▸ **Texte à lire**:
▬▬▬▬▬▬▬▬▬▬

La flore intestinale prépare nos cellules immunitaires au combat

Les bactéries intestinales, comme Clostridium difficile, contribuent au bon fonctionnement du système immunitaire. © Med. Mic. Sciences Cardiff, Wellcome Images, cc by nc nd 4.0

Un être humain, c’est 9 % de cellules humaines… et 91 % de bactéries. Représentant quelques kilogrammes, elles se localisent principalement dans l’intestin, où elles contribuent à la digestion. Mais elles régulent également une série d’autres fonctions que l’on commence peu à peu à découvrir. Elles interfèrent avec notre humeur, notre appétit, notre cerveau et préservent de certaines maladies ou, si les populations sont déséquilibrées, en favorisent le développement.

En effet, la composition de la flore intestinale est liée à l’obésité, à la sclérose en plaques, à l’autisme, à certains cancers ou à des pathologies entraînant des inflammations de l’intestin, la maladie de Crohn par exemple, comme une nouvelle étude parue dans Cell Host & Microbe vient tout juste de le confirmer.

Qu’en est-il de leur implication dans les maladies infectieuses ? Sarkis Mazmanian, de Caltech, a voulu étudier l’interaction entre ces bactéries symbiotiques et notre système immunitaire. Dans la même édition de Cell Host & Microbe, lui et son équipe montrent qu’elles jouent un rôle important dans l’efficacité de nos défenses.

▬▬▬▬▬▬▬▬▬▬

▸ **Données recueillies**:
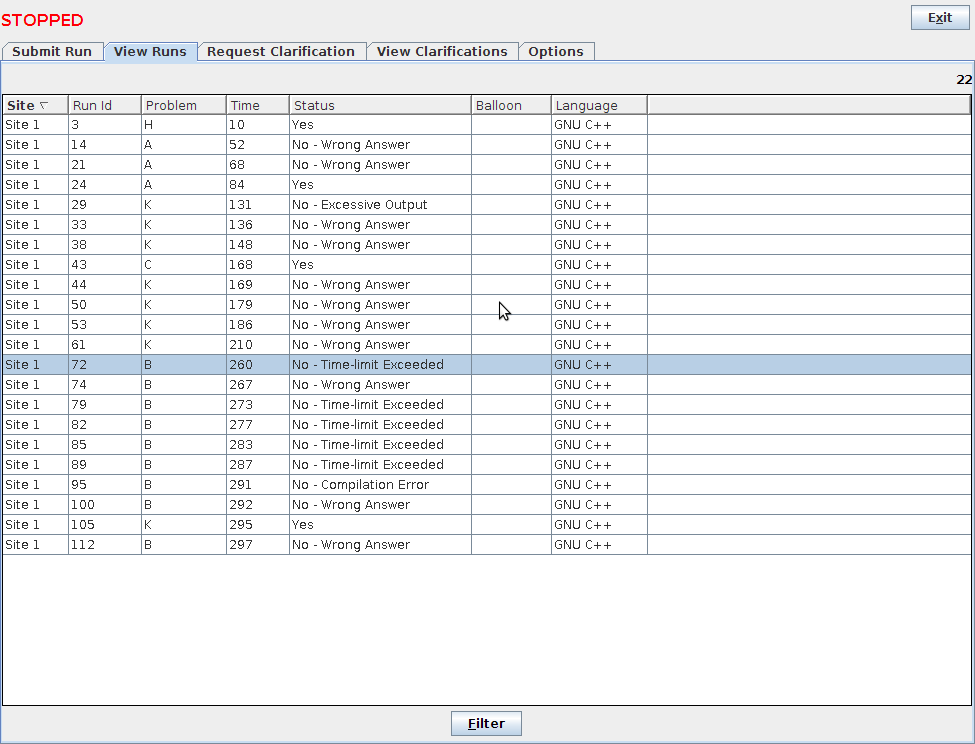975x744 pixels.
Task: Select run 43 for problem C
Action: (300, 265)
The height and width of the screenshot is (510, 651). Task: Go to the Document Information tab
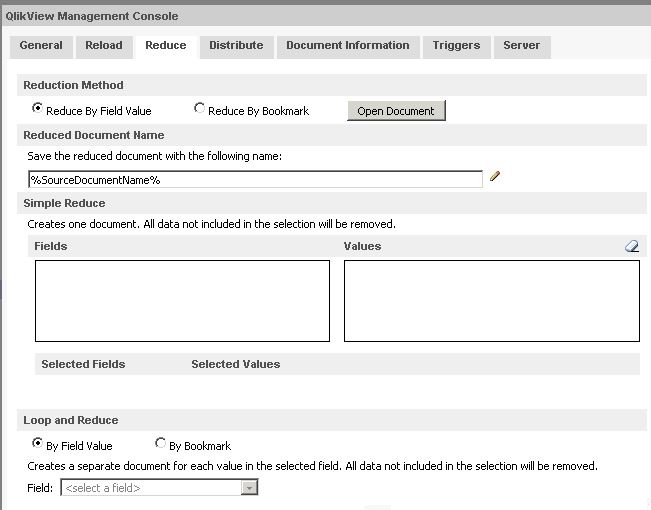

▬▬▬▬▬▬▬▬▬▬

▸ **Actions à réaliser**:
A - D'après l'article sur la flore intestinale, dans quel cas les bactéries de l'intestin favorisent-elles le développement de certaines maladies au lieu d'en préserver ? Répondez en une à trois phrases.
B - Extrayez de l'article sur la flore intestinale le passage allant de « Qu’en est-il de » jusqu'à « de nos défenses. » inclus.

▸ **Réponses aux consignes**:
A - Les bactéries intestinales favorisent le développement de certaines maladies lorsque leurs populations sont déséquilibrées. Dans le cas contraire, elles préservent de certaines maladies.

B -
Qu’en est-il de leur implication dans les maladies infectieuses ? Sarkis Mazmanian, de Caltech, a voulu étudier l’interaction entre ces bactéries symbiotiques et notre système immunitaire. Dans la même édition de Cell Host & Microbe, lui et son équipe montrent qu’elles jouent un rôle important dans l’efficacité de nos défenses.